SBI Profit Declines 6.9% Owing to Higher Provisions And Slower NII Growth

Hit by higher provisions and slower net interest income growth, the State Bank of India, which is the country’s largest lender, on Thursday reported a 6.93 percent year-on-year decline in standalone profit at Rs 5,196.22 crore for the quarter which ended in December 2020 from Rs 5,583.36 in the same period a year ago.

Net interest income, the difference between interest earned and interest expended, grew by 3.7 per cent year-on-year to Rs 28,819.94 crore in Q3 of FY21. NII in Q3 of last year was higher due to the recovery in the Essar Steel account. SBI Chairman Dinesh Khara said total stressed assets (slippages added with restructured accounts) will remain below Rs 60,000 crore this year as against Rs 41,000 crore as of December. The bank aims to control its credit costs this year, well below the 2 per cent guidance it had given previously, he said. The bank’s gross non-performing assets (NPA) as a percentage of gross advances at 4.77 per cent in December 2020 declined 51 bps sequentially and the net NPA at 1.23 per cent fell 36 bps on quarter on quarter basis. All segments of loan books reported decline in NPA with bad loans from corporate book down 35 bps and retail 62 bps. On proforma basis without reference to the Supreme Court interim order, the gross NPA would have been at 5.44 per cent and net NPA at 1.81 per cent in Q3FY21.
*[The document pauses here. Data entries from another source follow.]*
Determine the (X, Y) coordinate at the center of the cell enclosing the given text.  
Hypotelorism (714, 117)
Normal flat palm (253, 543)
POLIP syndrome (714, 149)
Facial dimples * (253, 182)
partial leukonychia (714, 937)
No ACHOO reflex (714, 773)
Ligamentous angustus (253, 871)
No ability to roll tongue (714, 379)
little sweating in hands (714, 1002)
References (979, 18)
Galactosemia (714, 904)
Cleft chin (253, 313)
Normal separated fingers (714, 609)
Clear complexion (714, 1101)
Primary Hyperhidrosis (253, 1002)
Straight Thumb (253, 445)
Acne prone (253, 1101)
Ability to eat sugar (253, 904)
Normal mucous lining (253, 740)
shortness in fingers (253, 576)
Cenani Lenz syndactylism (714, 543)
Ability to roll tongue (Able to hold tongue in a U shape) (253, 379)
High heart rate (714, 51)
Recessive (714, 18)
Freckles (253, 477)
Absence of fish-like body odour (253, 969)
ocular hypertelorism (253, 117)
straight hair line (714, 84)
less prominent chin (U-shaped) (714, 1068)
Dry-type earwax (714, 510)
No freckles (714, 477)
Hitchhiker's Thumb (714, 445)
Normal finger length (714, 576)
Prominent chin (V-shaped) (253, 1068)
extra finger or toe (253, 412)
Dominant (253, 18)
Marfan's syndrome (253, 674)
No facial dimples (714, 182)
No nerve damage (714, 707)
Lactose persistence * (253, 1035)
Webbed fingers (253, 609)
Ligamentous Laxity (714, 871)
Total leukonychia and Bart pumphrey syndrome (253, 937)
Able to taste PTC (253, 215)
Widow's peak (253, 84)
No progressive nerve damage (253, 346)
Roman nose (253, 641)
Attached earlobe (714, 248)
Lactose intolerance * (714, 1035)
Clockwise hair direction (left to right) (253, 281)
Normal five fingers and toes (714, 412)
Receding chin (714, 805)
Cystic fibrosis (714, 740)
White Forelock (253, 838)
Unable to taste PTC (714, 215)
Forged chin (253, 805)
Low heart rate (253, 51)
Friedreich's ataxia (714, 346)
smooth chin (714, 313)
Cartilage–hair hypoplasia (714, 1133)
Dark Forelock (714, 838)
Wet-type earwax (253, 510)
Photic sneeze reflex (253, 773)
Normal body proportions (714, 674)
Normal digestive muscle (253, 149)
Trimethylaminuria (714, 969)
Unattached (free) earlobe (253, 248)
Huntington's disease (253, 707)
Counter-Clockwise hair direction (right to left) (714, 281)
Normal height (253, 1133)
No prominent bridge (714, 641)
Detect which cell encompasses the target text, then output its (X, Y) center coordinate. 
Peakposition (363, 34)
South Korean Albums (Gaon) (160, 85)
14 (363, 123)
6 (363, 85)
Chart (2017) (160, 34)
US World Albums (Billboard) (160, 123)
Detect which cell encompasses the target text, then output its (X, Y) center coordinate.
The fresh slippages were sharply lower at Rs 237 crore for the quarter ended December 2020, compared with Rs 3,085 crore in previous quarter, but proforma slippages for Q3FY21 were at Rs 2,073 crore and proforma slippages for 9 months at Rs 16,461 crore

The Supreme Court in September last year had directed that “the accounts which were not declared as NPA till August 2020 shall not be declared as NPA till further orders”. Accordingly, the bank has not declared any domestic loan account as NPA which was standard as on August 2020. Khara said the bank had seen some recoveries in sectors like textiles, aviation and airports, hotels and tourism. “We are confident that once we reach near-normal, we should start seeing demand from corporate borrowers,” he said.

According to SBI, provisions and contingencies increased significantly by 42.6 per cent year-on-year to Rs 10,342.39 crore in Q3 of FY21. It had proactively made an additional provision of Rs 6,247 crore as of December 2020 towards the possible impact of Covid pandemic. “The bank’s management is not expecting any significant impact on the bank’s liquidity or profitability,” it said. “Credit growth stood at 6.73 per cent, mainly driven by retail (personal) advances (15.47 per cent), SME (5.62 per cent) and corporate advances (2.23 per cent). Including the YoY growth in corporate bonds and commercial papers of Rs 44,161 crore, the loan book has grown by 8.16 per cent,” SBI said.

Total deposits grew at 13.64 per cent on a year-on-year basis, out of which current account deposit grew by 11.33 per cent, while saving bank deposits rose by 15.99 per cent, the bank said. The net interest margin remained stable at 3.12 per cent sequentially, but contracted 21 bps year-on-year. The fresh slippages were sharply lower at Rs 237 crore for the quarter ended December 2020, compared with Rs 3,085 crore in previous quarter, but proforma slippages for Q3FY21 were at Rs 2,073 crore and proforma slippages for 9 months at Rs 16,461 crore.